If that does not fix the problem then you need to edit one of the Makefiles in the sll4 project directory. The offending Makefile is in the /src/list/ directory. Run the following command to edit that file:

USER@SYSTEM:$ nano ~/src/SEMESTER/DESIG/sll4/src/list/Makefile

remove the following line of code (after the line that says lib:)

@date +'%Y%m%d%H%M%S' >> /var/public/$(SEMESTER)/$(DESIG)/$(PROJ)/.updates/.metrics/${USER}

You might have to change the semester to fall2022 instead of having it check for the semester by checking the directory. You can delete what SEMESTER is set to and insert fall2022 instead.

Note that if you are working on your pi there may be no semester file to begin with, so to create it simply use cd /usr/local/etc/ to go to the relevant location, use sudo su to gain root access, create a file named “semester”, and insert “fall2022” into it. Then use can exit root with the “exit” command to decrease the likelihood of doing something you shouldn't.

Then try building the project again.

Once you upgrade to SLL4, you will now have a new file within the inc/ directory called group.h. Group is a new struct of data that will hold and link lists together. Just like you have a list of nodes, you will now have a group of lists, or a list of lists if you may.

In group struct:

  List *initial;                        // pointer to first list
  List *closing;                        // pointer to last list

Group has eight new list-group-processing functions, that are in charge of manipulating lists within our data structure. Going up one level of abstraction, lists are the new nodes! At this level, we are not worrying about manipulating nodes anymore, but only the node containers; in other words, we are only focusing on the addresses/pointers that hold lists, no more node processing this time.

Take care to check the unit-test files for other functions that are being called in the event that you have not yet implemented them.

You have to get these group.h functions working:

• mkgroup
• rmgroup
• Linsert
• Lappend
• Lobtain
• Ldisplay
• Lgetpos
• Lsetpos

*Our task is to ask questions on Discord or in class and document our findings on this wiki page collaboratively, regarding the functionality of this project.

*For anybody interested in editing the wiki page, here is the dokuwiki user guide: https://www.dokuwiki.org/wiki:syntax#basic_text_formatting -Ash

Functions should be similar if not identical to the previous functions located in /src/list/. As for a recommended way to complete these. It is highly recommended to reference (or even copy and modify if possible) your previous functions. This will drastically decrease your time spent on the project. When display is not finished, it will output “NOT YET IMPLEMENTED”.

For Ldisplay() the return value on success should be the number of lists printed. If the pos variable is 0 or greater, then it should always return 1 since only 1 list is being displayed. If pos is equal to -1, then it should return the total amount of lists in the group, or total displayed.

Output should conform to the output of the unit tests, anything other than what is displayed inside the unit test is optional. If you are outputting anything other than the unit test, it would be a good idea to make sure it's fine instead of losing points trying to guess whether or not it is fine.

ldisplay()'s behavior indicates that “on an error state, output ”<ERROR>“, return -2”, the error state in this case would be an invalid position.

Unit tests will rely upon one another as input/output/modifications to the list. A good majority of the functions call on display, so if you haven't completed display while checking it might lead to some issues. Make sure if you are getting issues that it isn't the unit test calling upon a not yet implemented function. Your display function will print NOT YET IMPLEMENTED if it isn't finished yet. Also, for some functions such as append, you might want to first do getpos/setpos, that way it will be easier to implement.

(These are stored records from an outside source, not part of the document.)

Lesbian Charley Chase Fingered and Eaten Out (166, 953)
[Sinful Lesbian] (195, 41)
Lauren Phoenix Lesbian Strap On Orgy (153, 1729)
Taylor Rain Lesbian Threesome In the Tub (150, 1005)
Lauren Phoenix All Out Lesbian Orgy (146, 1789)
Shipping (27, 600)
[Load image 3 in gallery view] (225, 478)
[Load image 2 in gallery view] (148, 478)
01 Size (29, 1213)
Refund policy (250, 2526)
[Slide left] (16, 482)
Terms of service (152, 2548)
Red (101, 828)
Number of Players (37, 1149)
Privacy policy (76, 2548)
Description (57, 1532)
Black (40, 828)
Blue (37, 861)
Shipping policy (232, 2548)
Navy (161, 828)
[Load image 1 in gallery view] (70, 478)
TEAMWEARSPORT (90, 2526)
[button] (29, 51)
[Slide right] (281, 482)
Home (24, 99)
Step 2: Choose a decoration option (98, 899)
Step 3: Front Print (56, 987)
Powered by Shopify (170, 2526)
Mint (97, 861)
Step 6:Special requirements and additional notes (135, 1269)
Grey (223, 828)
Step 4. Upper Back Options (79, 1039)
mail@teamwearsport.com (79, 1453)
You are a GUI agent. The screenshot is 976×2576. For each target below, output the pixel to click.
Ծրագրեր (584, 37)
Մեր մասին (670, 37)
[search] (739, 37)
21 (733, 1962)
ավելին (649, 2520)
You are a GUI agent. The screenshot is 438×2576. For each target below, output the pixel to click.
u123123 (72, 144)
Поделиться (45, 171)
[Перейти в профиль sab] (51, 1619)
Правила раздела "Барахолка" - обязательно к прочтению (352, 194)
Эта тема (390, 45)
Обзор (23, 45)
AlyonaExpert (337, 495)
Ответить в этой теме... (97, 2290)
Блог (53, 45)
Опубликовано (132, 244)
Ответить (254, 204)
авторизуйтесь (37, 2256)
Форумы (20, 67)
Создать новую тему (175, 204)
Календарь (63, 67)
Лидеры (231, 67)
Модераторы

An errors file will be created after running make, this may be helpful if things aren't compiling correctly.

Useful tools for debugging issues are gdb and examining the test files themselves. to utilize gdb, run the test program with the gdb command (not make check), with a command that might look like “gdb ./bin/unit-lobtain”. Once in gdb the “run” command with start the program, and “break (line number)” will cause the program to stop at the specified line number. Once you have hit the breakpoint you can use “display (variable name)” to see the value of a variable at every step, “n” to step to the next line, and “continue” to continue running the program until the next breakpoint. Note that if you encounter a seg fault the program will tell the where the seg fault occurs, and you can use “run” again to restart the program.